The findings of this trial, early though it is, were remarkable in some ways. For one, the administration of R. mucosa in mice was not associated with any toxicity, and there were no reported problems or adverse effects in humans either. The investigators found that both patient symptoms like itching and objective signs of the disease were significantly reduced. Steroid applications were decreased.
Secondly, the present trial achieved a treatment response beyond the minimum required effect level that is statistically significant for treatment effect, that is, >50% improvement in the SCORAD. This is in comparison to the historical placebo effect of 5% to 30%.
In children treated with topical probiotics, this level of improvement was seen in almost 80% of patients; 85% of treated adults also improved.
The overall number of patients who showed clinical improvement (68%) was greater than the 27% who would normally be expected to improve in accordance with the natural history of the disease.
All responders showed continued benefit even after the washout phase, with some manifesting additional improvement.
Strain-specific R. mucosal metabolites can promote dysbiosis in atopic dermatitis by decreased production of phospholipids which damage the epithelial barrier, compounds like histidinol, and monomethylgluterate, which irritate the epithelium, and reduce skin immunity. Thus providing topical “good” strains of R. mucosa could be of benefit to humans with atopic dermatitis in all these aspects.
The growth of beneficial R. mucosa is also affected by skin exposure to compounds like parabens which are commonly used as preservatives in soaps and skin products, but not that of S. aureus or R. mucosa from diseased skin. On the other hand, dilute bleach selectively inhibited S. aureus and R. mucosa from diseased individuals, but not from healthy volunteers.

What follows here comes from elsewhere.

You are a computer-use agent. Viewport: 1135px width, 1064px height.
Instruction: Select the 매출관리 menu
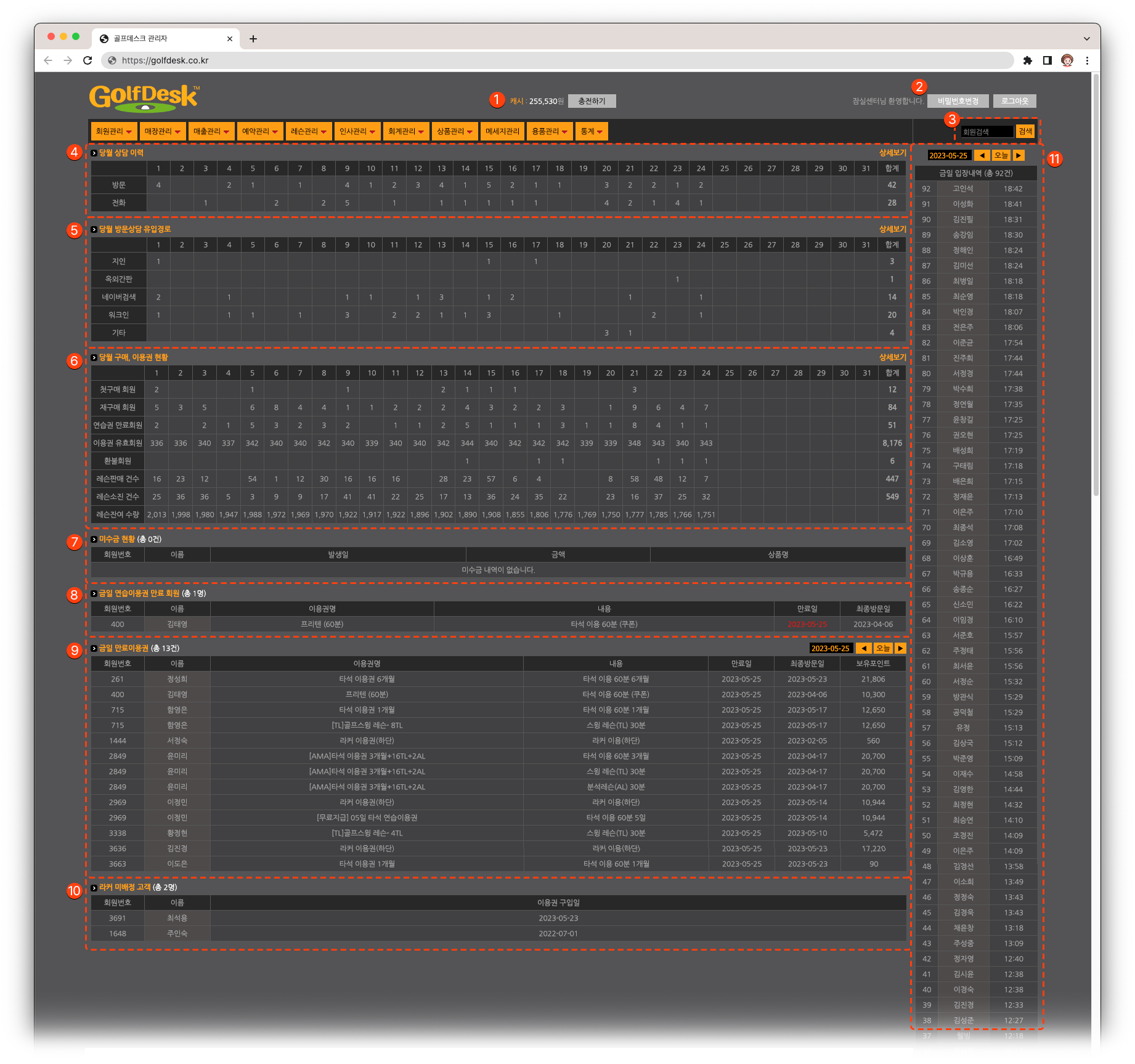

Which patients are less likely to respond?

Responders were less likely than non-responders to have a family history of adult atopic dermatitis or at least three generations affected by atopic dermatitis.

Conclusion

This small preliminary study suggests several implications.
Different strains of R. mucosa produce different effects on the skin in patients with atopic dermatitis. When taken from normal volunteers with healthy skin, these organisms may produce clinically significant benefit in terms of improvement of skin rashes and itching, which is not seen when the organisms is isolated from the unaffected patches of skin in individuals with eczema.
The topical application of the bacteria may help restore the epithelial barrier function, correct the imbalance between innate and adaptive immunity, and restrict the growth of S. aureus leading to a lower population of this organism.
Genetic factors may also affect the response to treatment using R. mucosa.
Certain skin products may worsen atopic dermatitis by affecting the colonization of beneficial R. mucosa strains but not of pathogenic strains of S. aureus.
The next step will be to conduct a placebo-controlled trial for patients with atopic dermatitis to confirm or disprove these findings.